France 3 diffusera le 23 novembre à 23 heures le reportage réalisé par Hervé Ghesquière et Stéphane Taponier en Afghanistan juste avant leur enlèvement le 30 décembre 2009. Hervé Ghesquière livre ici son analyse de la situation à l’aune du reportage réalisé avec l’armée française, mais aussi des 547 jours durant lesquels il a côtoyé au quotidien les taliban.
Sa vision du journalisme ? Observer, comprendre pour ensuite pouvoir expliquer. Un exercice qu’il juge de plus en plus difficile à l’ère du zapping et alors que le système médiatique accorde plus d’attention à l’affaire DSK qu’aux enjeux internationaux. A ses yeux, c’est le public qui a le pouvoir de changer les médias en consommant l’information de manière responsable.
Quel regard portez-vous sur votre travail presque deux ans après le tournage ?
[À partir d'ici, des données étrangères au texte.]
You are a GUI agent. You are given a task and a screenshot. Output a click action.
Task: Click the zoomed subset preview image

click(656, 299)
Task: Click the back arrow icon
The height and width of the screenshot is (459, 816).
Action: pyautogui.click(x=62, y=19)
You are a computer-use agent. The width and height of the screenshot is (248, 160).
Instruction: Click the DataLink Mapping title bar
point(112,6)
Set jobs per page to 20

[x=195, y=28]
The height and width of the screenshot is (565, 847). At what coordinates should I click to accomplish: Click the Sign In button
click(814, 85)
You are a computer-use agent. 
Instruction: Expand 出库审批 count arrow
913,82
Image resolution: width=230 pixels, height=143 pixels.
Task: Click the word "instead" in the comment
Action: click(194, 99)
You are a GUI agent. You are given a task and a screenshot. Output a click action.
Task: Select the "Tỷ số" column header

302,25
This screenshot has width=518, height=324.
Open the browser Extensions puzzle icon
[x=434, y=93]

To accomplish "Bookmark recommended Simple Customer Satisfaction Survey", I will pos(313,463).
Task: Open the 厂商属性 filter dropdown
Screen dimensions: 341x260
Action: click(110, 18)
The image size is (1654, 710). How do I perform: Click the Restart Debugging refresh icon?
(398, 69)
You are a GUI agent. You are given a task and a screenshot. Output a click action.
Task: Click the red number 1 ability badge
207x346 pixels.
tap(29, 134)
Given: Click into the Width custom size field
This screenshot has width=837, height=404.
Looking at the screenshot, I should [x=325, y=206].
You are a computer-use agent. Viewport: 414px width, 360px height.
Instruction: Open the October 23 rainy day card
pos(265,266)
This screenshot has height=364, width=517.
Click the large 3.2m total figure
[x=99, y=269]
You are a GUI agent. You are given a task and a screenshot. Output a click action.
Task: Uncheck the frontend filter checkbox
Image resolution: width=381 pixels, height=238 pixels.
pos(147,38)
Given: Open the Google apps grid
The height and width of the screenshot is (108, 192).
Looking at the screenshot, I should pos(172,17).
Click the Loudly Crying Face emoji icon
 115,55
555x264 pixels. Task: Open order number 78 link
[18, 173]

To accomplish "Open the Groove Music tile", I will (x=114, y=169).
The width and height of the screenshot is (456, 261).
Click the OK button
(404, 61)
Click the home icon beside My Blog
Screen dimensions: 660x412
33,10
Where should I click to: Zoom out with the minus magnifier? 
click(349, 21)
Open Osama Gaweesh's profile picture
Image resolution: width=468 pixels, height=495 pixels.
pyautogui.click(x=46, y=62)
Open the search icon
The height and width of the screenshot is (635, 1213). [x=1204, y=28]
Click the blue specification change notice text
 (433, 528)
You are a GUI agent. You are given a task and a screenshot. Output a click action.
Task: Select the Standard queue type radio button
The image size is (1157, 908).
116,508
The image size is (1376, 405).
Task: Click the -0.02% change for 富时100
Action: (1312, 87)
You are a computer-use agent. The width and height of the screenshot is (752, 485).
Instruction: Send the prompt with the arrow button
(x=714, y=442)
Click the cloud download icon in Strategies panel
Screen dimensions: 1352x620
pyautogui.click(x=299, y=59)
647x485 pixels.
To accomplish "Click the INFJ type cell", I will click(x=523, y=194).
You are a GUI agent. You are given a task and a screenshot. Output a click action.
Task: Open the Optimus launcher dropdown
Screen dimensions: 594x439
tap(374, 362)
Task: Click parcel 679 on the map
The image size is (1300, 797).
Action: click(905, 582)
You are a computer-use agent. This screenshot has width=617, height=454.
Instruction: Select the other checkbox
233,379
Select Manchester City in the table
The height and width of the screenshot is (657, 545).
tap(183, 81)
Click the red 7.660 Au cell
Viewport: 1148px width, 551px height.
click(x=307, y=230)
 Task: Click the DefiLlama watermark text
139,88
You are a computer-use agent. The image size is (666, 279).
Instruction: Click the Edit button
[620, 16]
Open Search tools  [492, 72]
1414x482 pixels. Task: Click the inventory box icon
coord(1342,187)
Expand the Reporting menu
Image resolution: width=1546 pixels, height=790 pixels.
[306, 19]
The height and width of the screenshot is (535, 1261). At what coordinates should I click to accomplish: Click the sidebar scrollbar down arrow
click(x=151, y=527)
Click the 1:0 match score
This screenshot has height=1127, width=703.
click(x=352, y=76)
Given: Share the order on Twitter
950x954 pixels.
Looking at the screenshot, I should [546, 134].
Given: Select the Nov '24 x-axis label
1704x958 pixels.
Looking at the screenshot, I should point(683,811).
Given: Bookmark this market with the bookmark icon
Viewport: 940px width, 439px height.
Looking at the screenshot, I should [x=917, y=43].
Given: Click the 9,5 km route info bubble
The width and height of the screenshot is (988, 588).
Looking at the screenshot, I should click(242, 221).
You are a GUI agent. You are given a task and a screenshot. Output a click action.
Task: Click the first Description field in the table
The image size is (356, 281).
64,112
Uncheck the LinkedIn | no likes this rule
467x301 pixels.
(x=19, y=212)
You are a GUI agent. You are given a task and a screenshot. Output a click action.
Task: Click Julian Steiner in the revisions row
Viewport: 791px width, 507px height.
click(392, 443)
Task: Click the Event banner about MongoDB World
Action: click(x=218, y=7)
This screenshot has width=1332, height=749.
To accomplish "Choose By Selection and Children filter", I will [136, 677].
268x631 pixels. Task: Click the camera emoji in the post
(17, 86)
Nous avions 23 heures de rushes qui étaient heureusement restées à l’hôtel et que nous avons donc récupéré en intégralité. Il nous manque bien sûr la cassette du tournage du matin du 30 décembre et c’est dommage car elle était intéressante, nous avions eu le temps de filmer environ une heure. Avec le recul, on s’aperçoit que la situation n’a pas bougé depuis deux ans. Pierre Babet, le correspondant de France 3 à Kaboul, est retourné sur place récemment et il a constaté que l’armée française ne contrôlait toujours pas l’axe Vermont, cette portion de route de 60km qui contourne Kaboul par le Nord, excepté lorsqu’elle y circule, ce qui ne se produit quasiment plus. A la décharge de notre armée, pendant longtemps c’était elle qui ouvrait la marche, suivie par l’armée afghane, puis les troupes ont progressé côte à côte et aujourd’hui, c’est l’armée afghane qui devrait prendre la tête des opérations. Former une police et une armée locale était certes l’un des objectifs de la présence de l’OTAN en Afghanistan, mais la situation s’accélère en raison du calendrier de retrait des troupes décidé par Barack Obama d’un côté, et de la politique « zéro mort » de Nicolas Sarkozy de l’autre.
Vivre un an et demi sous le toit des taliban est une expérience unique pour des journalistes. Quel enseignement tirez-vous de cette promiscuité forcée avec eux ?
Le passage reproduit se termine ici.